The Global Burden of Mental and Substance Use Disorders: Methods, Results, and Applications of the Global Burden of Disease Study 2015
GMH University Seminar
Harvey Whiteford, PhD, Professor of Population Mental Health, University of Queensland, Australia
Holly Erskine, PhD, Honorary Fellow, University of Queensland, Australia
Dr. Harvey Whiteford, PhD trained in medicine, psychiatry and health policy at the University of Queensland, Stanford University, and the Australian National University. He has held senior clinical and administrative positions, including those of Director of Mental Health in the Queensland and Federal governments in Australia. He worked for ten years on the design and implementation of Australia’s Mental Health Strategy and was Chairman of the Working Group that oversaw this initiative.
Dr. Holly Erskine, PhD is a research fellow with the Psychiatric Epidemiology and Burden of Disease Group (PEABOD) at the Queensland Centre for Mental Health Research (QCMHR) in Queensland, Australia. She also holds affiliate positions with the School of Public Health and the Centre for Clinical Research at the University of Queensland, Queensland, Australia, and the Institute for Health Metrics and Evaluation (IHME) at the University of Washington. Holly’s focus is the epidemiology, burden, and outcomes associated with mental disorders of childhood with a particular focus on conduct disorder and ADHD, which was the subject of her PhD.
Collaborative Mental Health Care Model: Implementing Collaborative Mental Health Care in a Primary Care Setting in Rural Nepal
Speaker: Dr.

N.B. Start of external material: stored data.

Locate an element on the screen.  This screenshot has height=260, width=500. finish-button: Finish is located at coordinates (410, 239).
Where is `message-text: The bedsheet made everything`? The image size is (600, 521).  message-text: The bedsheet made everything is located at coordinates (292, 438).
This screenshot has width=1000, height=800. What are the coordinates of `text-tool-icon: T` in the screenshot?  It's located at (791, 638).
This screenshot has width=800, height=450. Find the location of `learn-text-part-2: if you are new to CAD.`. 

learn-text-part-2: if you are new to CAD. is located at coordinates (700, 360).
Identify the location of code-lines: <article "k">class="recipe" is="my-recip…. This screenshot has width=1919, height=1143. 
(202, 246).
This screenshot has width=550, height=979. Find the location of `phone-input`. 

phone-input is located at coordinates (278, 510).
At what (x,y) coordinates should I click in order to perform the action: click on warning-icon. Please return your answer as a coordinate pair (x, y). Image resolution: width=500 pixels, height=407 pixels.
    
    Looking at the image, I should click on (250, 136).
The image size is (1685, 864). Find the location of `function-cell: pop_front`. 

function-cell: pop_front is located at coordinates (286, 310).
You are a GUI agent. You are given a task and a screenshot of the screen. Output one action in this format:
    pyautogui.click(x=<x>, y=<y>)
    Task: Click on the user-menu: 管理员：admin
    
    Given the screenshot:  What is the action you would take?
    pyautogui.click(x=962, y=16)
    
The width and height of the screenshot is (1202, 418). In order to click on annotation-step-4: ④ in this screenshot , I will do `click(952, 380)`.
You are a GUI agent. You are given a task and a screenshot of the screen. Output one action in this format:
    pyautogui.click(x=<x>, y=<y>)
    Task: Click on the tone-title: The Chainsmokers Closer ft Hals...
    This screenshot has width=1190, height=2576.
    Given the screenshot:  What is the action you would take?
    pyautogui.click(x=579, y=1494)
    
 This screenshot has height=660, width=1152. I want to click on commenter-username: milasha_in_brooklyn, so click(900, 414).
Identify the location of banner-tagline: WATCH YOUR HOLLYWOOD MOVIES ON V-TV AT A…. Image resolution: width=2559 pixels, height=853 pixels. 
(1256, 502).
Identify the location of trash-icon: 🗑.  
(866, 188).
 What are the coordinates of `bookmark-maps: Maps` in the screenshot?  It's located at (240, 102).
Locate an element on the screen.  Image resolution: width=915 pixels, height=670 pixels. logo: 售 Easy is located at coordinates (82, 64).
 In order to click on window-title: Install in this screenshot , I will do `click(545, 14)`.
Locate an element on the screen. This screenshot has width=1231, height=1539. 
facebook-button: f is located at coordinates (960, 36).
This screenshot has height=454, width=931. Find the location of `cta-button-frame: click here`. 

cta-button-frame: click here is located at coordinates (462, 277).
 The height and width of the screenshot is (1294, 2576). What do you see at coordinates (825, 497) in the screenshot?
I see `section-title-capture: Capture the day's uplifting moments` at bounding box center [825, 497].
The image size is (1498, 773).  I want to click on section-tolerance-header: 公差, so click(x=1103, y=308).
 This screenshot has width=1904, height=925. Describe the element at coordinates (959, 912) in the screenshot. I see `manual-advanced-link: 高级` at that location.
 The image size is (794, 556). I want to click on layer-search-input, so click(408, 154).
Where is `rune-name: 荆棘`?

Bibhav Acharya, MD, Assistant Professor University of California San Fransisco School of Medicine
Bibhav Acharya’s research focuses on developing healthcare delivery models to improve access to mental health in resource-poor settings. He is studying the role of training and supervision in maintaining clinical fidelity of mental health services provided by non-specialists (primary care providers and other clinicians) who are trained and coached by mental health specialists.
He is the Director of UCSF Psychiatry HEAL fellowship in global mental health, which trains Board Eligible/Board Certified psychiatrists as leaders in clinical practice, capacity building, health systems strengthening and health services research in low-resource settings in the United States (Navajo Nation) and abroad (rural Nepal).
Mental Health and the Economic Crisis in Europe: What Changed? Who Changed?
Speaker: Kai Ruggeri, PhD
It is widely argued that physical and mental health were negatively impacted by the global economic crisis of the past decade. Taking a far more nuanced approach using a European-wide dataset of over 80,000 individuals, it is clear that such conclusions are incomplete, or even inaccurate. Looking at changes in physical health, mental health, and subjective well-being between 2006 and 2012, we present a detailed set of findings for use as evidence-based policy levers. We emphasise that differences in outcomes between groups are a tremendous opportunity for generating effective population health interventions relevant to economic policy.